Copy every one of the rows below verbatim, keeping each line unchanged.

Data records
------------------------
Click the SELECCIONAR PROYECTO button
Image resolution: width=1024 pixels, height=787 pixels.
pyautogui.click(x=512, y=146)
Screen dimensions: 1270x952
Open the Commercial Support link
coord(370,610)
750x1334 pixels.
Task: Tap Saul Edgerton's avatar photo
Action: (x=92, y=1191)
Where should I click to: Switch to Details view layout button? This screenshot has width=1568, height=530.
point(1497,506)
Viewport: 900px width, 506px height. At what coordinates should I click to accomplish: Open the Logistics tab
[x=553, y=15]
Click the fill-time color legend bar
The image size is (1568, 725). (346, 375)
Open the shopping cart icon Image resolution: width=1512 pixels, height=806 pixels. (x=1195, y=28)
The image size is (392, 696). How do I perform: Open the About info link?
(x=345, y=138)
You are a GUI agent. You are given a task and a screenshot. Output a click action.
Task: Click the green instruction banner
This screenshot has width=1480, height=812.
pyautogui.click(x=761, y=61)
------------------------
Response:
Click the SELECCIONAR PROYECTO button
Image resolution: width=1024 pixels, height=787 pixels.
pyautogui.click(x=512, y=146)
Screen dimensions: 1270x952
Open the Commercial Support link
coord(370,610)
750x1334 pixels.
Task: Tap Saul Edgerton's avatar photo
Action: (x=92, y=1191)
Where should I click to: Switch to Details view layout button? This screenshot has width=1568, height=530.
point(1497,506)
Viewport: 900px width, 506px height. At what coordinates should I click to accomplish: Open the Logistics tab
[x=553, y=15]
Click the fill-time color legend bar
The image size is (1568, 725). (346, 375)
Open the shopping cart icon Image resolution: width=1512 pixels, height=806 pixels. (x=1195, y=28)
The image size is (392, 696). How do I perform: Open the About info link?
(x=345, y=138)
You are a GUI agent. You are given a task and a screenshot. Output a click action.
Task: Click the green instruction banner
This screenshot has width=1480, height=812.
pyautogui.click(x=761, y=61)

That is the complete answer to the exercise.